### YOUR GOAL
A word-for-word repetition of all the entries is needed.

### EXTRACTED MATERIAL
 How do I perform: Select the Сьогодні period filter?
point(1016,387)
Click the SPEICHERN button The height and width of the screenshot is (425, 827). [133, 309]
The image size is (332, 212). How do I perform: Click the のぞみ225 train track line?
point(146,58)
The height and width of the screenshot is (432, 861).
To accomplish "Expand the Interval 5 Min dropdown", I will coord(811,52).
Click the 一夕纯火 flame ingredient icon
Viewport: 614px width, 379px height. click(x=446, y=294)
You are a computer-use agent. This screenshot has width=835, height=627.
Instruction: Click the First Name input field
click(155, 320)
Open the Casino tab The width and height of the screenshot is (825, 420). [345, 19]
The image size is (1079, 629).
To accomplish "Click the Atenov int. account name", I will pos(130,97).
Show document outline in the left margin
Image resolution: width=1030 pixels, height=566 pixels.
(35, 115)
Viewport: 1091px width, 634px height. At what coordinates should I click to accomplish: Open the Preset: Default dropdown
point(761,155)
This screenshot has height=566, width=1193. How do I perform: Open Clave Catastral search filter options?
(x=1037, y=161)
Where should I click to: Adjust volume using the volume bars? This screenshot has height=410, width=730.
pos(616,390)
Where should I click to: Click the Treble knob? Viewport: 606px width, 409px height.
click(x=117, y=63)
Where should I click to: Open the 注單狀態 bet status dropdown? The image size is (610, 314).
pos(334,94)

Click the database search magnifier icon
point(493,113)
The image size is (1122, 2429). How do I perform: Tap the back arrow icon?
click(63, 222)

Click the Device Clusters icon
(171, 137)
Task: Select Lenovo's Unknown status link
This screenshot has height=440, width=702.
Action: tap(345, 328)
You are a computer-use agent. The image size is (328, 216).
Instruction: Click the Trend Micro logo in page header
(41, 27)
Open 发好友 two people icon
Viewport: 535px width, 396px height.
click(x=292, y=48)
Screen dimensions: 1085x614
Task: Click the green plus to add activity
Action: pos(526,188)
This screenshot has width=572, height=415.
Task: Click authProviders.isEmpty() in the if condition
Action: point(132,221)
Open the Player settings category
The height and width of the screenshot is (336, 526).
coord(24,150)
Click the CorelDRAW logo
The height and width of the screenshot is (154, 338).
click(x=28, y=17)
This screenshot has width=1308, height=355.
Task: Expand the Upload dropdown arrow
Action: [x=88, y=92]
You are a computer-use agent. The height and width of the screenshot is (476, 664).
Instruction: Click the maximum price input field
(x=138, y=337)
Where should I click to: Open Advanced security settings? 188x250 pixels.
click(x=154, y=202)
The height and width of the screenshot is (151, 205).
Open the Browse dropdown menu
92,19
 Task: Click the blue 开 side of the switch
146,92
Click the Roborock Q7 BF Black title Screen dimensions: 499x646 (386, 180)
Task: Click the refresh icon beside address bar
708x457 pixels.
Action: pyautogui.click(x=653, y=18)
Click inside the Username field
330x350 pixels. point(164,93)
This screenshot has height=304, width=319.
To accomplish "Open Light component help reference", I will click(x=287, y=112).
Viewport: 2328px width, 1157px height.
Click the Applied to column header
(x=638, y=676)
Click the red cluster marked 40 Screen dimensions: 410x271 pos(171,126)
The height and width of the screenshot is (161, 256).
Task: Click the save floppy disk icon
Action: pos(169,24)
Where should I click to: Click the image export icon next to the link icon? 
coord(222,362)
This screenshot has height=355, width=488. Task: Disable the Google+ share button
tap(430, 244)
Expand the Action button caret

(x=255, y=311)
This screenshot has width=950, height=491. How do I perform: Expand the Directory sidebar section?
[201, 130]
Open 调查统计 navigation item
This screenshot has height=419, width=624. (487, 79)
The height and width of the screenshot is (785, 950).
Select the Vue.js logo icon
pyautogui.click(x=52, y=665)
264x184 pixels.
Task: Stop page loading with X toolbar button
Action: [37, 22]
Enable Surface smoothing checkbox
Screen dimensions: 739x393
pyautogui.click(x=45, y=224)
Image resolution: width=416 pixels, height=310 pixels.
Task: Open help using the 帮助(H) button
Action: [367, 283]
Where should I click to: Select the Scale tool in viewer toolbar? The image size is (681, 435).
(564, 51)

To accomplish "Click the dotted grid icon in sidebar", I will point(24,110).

### RESULT
 How do I perform: Select the Сьогодні period filter?
point(1016,387)
Click the SPEICHERN button The height and width of the screenshot is (425, 827). [133, 309]
The image size is (332, 212). How do I perform: Click the のぞみ225 train track line?
point(146,58)
The height and width of the screenshot is (432, 861).
To accomplish "Expand the Interval 5 Min dropdown", I will coord(811,52).
Click the 一夕纯火 flame ingredient icon
Viewport: 614px width, 379px height. click(x=446, y=294)
You are a computer-use agent. This screenshot has width=835, height=627.
Instruction: Click the First Name input field
click(155, 320)
Open the Casino tab The width and height of the screenshot is (825, 420). [345, 19]
The image size is (1079, 629).
To accomplish "Click the Atenov int. account name", I will pos(130,97).
Show document outline in the left margin
Image resolution: width=1030 pixels, height=566 pixels.
(35, 115)
Viewport: 1091px width, 634px height. At what coordinates should I click to accomplish: Open the Preset: Default dropdown
point(761,155)
This screenshot has height=566, width=1193. How do I perform: Open Clave Catastral search filter options?
(x=1037, y=161)
Where should I click to: Adjust volume using the volume bars? This screenshot has height=410, width=730.
pos(616,390)
Where should I click to: Click the Treble knob? Viewport: 606px width, 409px height.
click(x=117, y=63)
Where should I click to: Open the 注單狀態 bet status dropdown? The image size is (610, 314).
pos(334,94)

Click the database search magnifier icon
point(493,113)
The image size is (1122, 2429). How do I perform: Tap the back arrow icon?
click(63, 222)

Click the Device Clusters icon
(171, 137)
Task: Select Lenovo's Unknown status link
This screenshot has height=440, width=702.
Action: tap(345, 328)
You are a computer-use agent. The image size is (328, 216).
Instruction: Click the Trend Micro logo in page header
(41, 27)
Open 发好友 two people icon
Viewport: 535px width, 396px height.
click(x=292, y=48)
Screen dimensions: 1085x614
Task: Click the green plus to add activity
Action: pos(526,188)
This screenshot has width=572, height=415.
Task: Click authProviders.isEmpty() in the if condition
Action: point(132,221)
Open the Player settings category
The height and width of the screenshot is (336, 526).
coord(24,150)
Click the CorelDRAW logo
The height and width of the screenshot is (154, 338).
click(x=28, y=17)
This screenshot has width=1308, height=355.
Task: Expand the Upload dropdown arrow
Action: [x=88, y=92]
You are a computer-use agent. The height and width of the screenshot is (476, 664).
Instruction: Click the maximum price input field
(x=138, y=337)
Where should I click to: Open Advanced security settings? 188x250 pixels.
click(x=154, y=202)
The height and width of the screenshot is (151, 205).
Open the Browse dropdown menu
92,19
 Task: Click the blue 开 side of the switch
146,92
Click the Roborock Q7 BF Black title Screen dimensions: 499x646 (386, 180)
Task: Click the refresh icon beside address bar
708x457 pixels.
Action: pyautogui.click(x=653, y=18)
Click inside the Username field
330x350 pixels. point(164,93)
This screenshot has height=304, width=319.
To accomplish "Open Light component help reference", I will click(x=287, y=112).
Viewport: 2328px width, 1157px height.
Click the Applied to column header
(x=638, y=676)
Click the red cluster marked 40 Screen dimensions: 410x271 pos(171,126)
The height and width of the screenshot is (161, 256).
Task: Click the save floppy disk icon
Action: pos(169,24)
Where should I click to: Click the image export icon next to the link icon? 
coord(222,362)
This screenshot has height=355, width=488. Task: Disable the Google+ share button
tap(430, 244)
Expand the Action button caret

(x=255, y=311)
This screenshot has width=950, height=491. How do I perform: Expand the Directory sidebar section?
[201, 130]
Open 调查统计 navigation item
This screenshot has height=419, width=624. (487, 79)
The height and width of the screenshot is (785, 950).
Select the Vue.js logo icon
pyautogui.click(x=52, y=665)
264x184 pixels.
Task: Stop page loading with X toolbar button
Action: [37, 22]
Enable Surface smoothing checkbox
Screen dimensions: 739x393
pyautogui.click(x=45, y=224)
Image resolution: width=416 pixels, height=310 pixels.
Task: Open help using the 帮助(H) button
Action: [367, 283]
Where should I click to: Select the Scale tool in viewer toolbar? The image size is (681, 435).
(564, 51)

To accomplish "Click the dotted grid icon in sidebar", I will point(24,110).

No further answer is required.